§ **Saved items**
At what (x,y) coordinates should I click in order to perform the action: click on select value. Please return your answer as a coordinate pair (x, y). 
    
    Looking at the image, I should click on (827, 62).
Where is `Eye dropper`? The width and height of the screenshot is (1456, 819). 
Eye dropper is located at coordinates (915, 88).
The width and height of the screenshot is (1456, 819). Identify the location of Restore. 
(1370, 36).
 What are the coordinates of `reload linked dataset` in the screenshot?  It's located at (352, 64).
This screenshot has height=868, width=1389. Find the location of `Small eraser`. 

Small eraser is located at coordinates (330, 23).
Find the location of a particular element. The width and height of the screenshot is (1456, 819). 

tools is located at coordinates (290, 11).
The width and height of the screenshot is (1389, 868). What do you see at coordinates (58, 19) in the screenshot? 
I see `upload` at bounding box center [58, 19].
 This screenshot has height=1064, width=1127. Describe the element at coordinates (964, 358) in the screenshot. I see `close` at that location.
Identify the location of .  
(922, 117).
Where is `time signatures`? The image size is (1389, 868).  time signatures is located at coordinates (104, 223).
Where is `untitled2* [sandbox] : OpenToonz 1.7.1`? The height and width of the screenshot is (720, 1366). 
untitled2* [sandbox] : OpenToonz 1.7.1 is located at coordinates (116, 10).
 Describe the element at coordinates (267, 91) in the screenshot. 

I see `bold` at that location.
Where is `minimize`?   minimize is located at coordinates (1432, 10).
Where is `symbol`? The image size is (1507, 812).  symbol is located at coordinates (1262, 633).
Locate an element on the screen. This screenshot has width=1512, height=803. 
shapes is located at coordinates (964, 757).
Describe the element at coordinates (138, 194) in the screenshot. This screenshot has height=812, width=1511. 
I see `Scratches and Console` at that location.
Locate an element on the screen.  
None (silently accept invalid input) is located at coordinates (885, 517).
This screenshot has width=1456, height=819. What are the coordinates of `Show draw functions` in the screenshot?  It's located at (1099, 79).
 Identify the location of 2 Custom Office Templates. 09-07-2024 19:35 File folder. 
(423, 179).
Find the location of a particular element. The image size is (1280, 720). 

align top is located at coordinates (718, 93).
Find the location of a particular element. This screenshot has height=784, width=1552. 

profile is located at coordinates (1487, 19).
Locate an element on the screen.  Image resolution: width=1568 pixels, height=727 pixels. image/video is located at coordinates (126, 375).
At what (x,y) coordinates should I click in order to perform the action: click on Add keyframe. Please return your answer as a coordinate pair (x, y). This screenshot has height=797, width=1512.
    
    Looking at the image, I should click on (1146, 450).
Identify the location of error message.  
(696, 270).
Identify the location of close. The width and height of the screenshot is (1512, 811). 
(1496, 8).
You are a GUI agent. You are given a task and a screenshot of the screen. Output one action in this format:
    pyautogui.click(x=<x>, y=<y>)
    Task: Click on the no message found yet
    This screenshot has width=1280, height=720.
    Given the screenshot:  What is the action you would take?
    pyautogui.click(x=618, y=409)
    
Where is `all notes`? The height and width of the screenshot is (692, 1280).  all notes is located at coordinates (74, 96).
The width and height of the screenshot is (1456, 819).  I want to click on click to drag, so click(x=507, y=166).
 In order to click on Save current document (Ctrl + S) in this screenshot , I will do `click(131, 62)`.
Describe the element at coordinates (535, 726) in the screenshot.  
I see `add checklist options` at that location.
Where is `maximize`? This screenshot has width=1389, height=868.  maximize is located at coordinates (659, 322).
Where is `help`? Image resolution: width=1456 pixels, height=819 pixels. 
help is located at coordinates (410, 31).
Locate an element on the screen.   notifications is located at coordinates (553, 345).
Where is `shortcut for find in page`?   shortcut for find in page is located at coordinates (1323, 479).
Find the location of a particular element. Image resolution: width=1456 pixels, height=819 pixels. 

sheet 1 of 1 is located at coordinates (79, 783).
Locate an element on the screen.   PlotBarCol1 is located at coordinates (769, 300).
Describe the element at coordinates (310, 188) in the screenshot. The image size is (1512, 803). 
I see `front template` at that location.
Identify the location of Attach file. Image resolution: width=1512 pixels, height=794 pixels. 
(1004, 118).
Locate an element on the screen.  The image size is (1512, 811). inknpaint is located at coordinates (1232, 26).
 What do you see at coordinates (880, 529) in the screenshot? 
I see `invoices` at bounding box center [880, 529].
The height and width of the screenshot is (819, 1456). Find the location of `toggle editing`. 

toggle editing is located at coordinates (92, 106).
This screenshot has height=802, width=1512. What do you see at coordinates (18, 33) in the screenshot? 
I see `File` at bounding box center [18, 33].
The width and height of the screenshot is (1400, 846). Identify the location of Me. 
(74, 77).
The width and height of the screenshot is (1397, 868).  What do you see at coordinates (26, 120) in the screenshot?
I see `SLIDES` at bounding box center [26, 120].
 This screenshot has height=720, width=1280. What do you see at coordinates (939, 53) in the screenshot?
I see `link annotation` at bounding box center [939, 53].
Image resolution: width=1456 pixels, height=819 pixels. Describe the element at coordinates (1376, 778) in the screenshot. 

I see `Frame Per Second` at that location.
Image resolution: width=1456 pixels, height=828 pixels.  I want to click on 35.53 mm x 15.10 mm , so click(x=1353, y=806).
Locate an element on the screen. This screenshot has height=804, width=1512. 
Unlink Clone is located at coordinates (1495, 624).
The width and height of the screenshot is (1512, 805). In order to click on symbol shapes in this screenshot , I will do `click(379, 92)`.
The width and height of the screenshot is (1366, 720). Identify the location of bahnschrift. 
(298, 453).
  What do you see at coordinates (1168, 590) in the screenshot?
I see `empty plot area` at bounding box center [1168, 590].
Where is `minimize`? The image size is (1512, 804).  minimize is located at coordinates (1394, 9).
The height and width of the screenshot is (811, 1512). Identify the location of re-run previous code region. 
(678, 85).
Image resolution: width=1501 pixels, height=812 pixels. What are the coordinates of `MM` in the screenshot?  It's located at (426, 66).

§ **Task instructions**
Lay out every line of the records above as a JSON list of strings, one string per line, leaving out blank lines.

§ **Response**
[
  "At what (x,y) coordinates should I click in order to perform the action: click on select value. Please return your answer as a coordinate pair (x, y). ",
  "    Looking at the image, I should click on (827, 62).",
  "Where is `Eye dropper`? The width and height of the screenshot is (1456, 819). ",
  "Eye dropper is located at coordinates (915, 88).",
  "The width and height of the screenshot is (1456, 819). Identify the location of Restore. ",
  "(1370, 36).",
  " What are the coordinates of `reload linked dataset` in the screenshot?  It's located at (352, 64).",
  "This screenshot has height=868, width=1389. Find the location of `Small eraser`. ",
  "Small eraser is located at coordinates (330, 23).",
  "Find the location of a particular element. The width and height of the screenshot is (1456, 819). ",
  "tools is located at coordinates (290, 11).",
  "The width and height of the screenshot is (1389, 868). What do you see at coordinates (58, 19) in the screenshot? ",
  "I see `upload` at bounding box center [58, 19].",
  " This screenshot has height=1064, width=1127. Describe the element at coordinates (964, 358) in the screenshot. I see `close` at that location.",
  "Identify the location of .  ",
  "(922, 117).",
  "Where is `time signatures`? The image size is (1389, 868).  time signatures is located at coordinates (104, 223).",
  "Where is `untitled2* [sandbox] : OpenToonz 1.7.1`? The height and width of the screenshot is (720, 1366). ",
  "untitled2* [sandbox] : OpenToonz 1.7.1 is located at coordinates (116, 10).",
  " Describe the element at coordinates (267, 91) in the screenshot. ",
  "I see `bold` at that location.",
  "Where is `minimize`?   minimize is located at coordinates (1432, 10).",
  "Where is `symbol`? The image size is (1507, 812).  symbol is located at coordinates (1262, 633).",
  "Locate an element on the screen. This screenshot has width=1512, height=803. ",
  "shapes is located at coordinates (964, 757).",
  "Describe the element at coordinates (138, 194) in the screenshot. This screenshot has height=812, width=1511. ",
  "I see `Scratches and Console` at that location.",
  "Locate an element on the screen.  ",
  "None (silently accept invalid input) is located at coordinates (885, 517).",
  "This screenshot has width=1456, height=819. What are the coordinates of `Show draw functions` in the screenshot?  It's located at (1099, 79).",
  " Identify the location of 2 Custom Office Templates. 09-07-2024 19:35 File folder. ",
  "(423, 179).",
  "Find the location of a particular element. The image size is (1280, 720). ",
  "align top is located at coordinates (718, 93).",
  "Find the location of a particular element. This screenshot has height=784, width=1552. ",
  "profile is located at coordinates (1487, 19).",
  "Locate an element on the screen.  Image resolution: width=1568 pixels, height=727 pixels. image/video is located at coordinates (126, 375).",
  "At what (x,y) coordinates should I click in order to perform the action: click on Add keyframe. Please return your answer as a coordinate pair (x, y). This screenshot has height=797, width=1512.",
  "    Looking at the image, I should click on (1146, 450).",
  "Identify the location of error message.  ",
  "(696, 270).",
  "Identify the location of close. The width and height of the screenshot is (1512, 811). ",
  "(1496, 8).",
  "You are a GUI agent. You are given a task and a screenshot of the screen. Output one action in this format:",
  "    pyautogui.click(x=<x>, y=<y>)",
  "    Task: Click on the no message found yet",
  "    This screenshot has width=1280, height=720.",
  "    Given the screenshot:  What is the action you would take?",
  "    pyautogui.click(x=618, y=409)",
  "Where is `all notes`? The height and width of the screenshot is (692, 1280).  all notes is located at coordinates (74, 96).",
  "The width and height of the screenshot is (1456, 819).  I want to click on click to drag, so click(x=507, y=166).",
  " In order to click on Save current document (Ctrl + S) in this screenshot , I will do `click(131, 62)`.",
  "Describe the element at coordinates (535, 726) in the screenshot.  ",
  "I see `add checklist options` at that location.",
  "Where is `maximize`? This screenshot has width=1389, height=868.  maximize is located at coordinates (659, 322).",
  "Where is `help`? Image resolution: width=1456 pixels, height=819 pixels. ",
  "help is located at coordinates (410, 31).",
  "Locate an element on the screen.   notifications is located at coordinates (553, 345).",
  "Where is `shortcut for find in page`?   shortcut for find in page is located at coordinates (1323, 479).",
  "Find the location of a particular element. Image resolution: width=1456 pixels, height=819 pixels. ",
  "sheet 1 of 1 is located at coordinates (79, 783).",
  "Locate an element on the screen.   PlotBarCol1 is located at coordinates (769, 300).",
  "Describe the element at coordinates (310, 188) in the screenshot. The image size is (1512, 803). ",
  "I see `front template` at that location.",
  "Identify the location of Attach file. Image resolution: width=1512 pixels, height=794 pixels. ",
  "(1004, 118).",
  "Locate an element on the screen.  The image size is (1512, 811). inknpaint is located at coordinates (1232, 26).",
  " What do you see at coordinates (880, 529) in the screenshot? ",
  "I see `invoices` at bounding box center [880, 529].",
  "The height and width of the screenshot is (819, 1456). Find the location of `toggle editing`. ",
  "toggle editing is located at coordinates (92, 106).",
  "This screenshot has height=802, width=1512. What do you see at coordinates (18, 33) in the screenshot? ",
  "I see `File` at bounding box center [18, 33].",
  "The width and height of the screenshot is (1400, 846). Identify the location of Me. ",
  "(74, 77).",
  "The width and height of the screenshot is (1397, 868).  What do you see at coordinates (26, 120) in the screenshot?",
  "I see `SLIDES` at bounding box center [26, 120].",
  " This screenshot has height=720, width=1280. What do you see at coordinates (939, 53) in the screenshot?",
  "I see `link annotation` at bounding box center [939, 53].",
  "Image resolution: width=1456 pixels, height=819 pixels. Describe the element at coordinates (1376, 778) in the screenshot. ",
  "I see `Frame Per Second` at that location.",
  "Image resolution: width=1456 pixels, height=828 pixels.  I want to click on 35.53 mm x 15.10 mm , so click(x=1353, y=806).",
  "Locate an element on the screen. This screenshot has height=804, width=1512. ",
  "Unlink Clone is located at coordinates (1495, 624).",
  "The width and height of the screenshot is (1512, 805). In order to click on symbol shapes in this screenshot , I will do `click(379, 92)`.",
  "The width and height of the screenshot is (1366, 720). Identify the location of bahnschrift. ",
  "(298, 453).",
  "  What do you see at coordinates (1168, 590) in the screenshot?",
  "I see `empty plot area` at bounding box center [1168, 590].",
  "Where is `minimize`? The image size is (1512, 804).  minimize is located at coordinates (1394, 9).",
  "The height and width of the screenshot is (811, 1512). Identify the location of re-run previous code region. ",
  "(678, 85).",
  "Image resolution: width=1501 pixels, height=812 pixels. What are the coordinates of `MM` in the screenshot?  It's located at (426, 66)."
]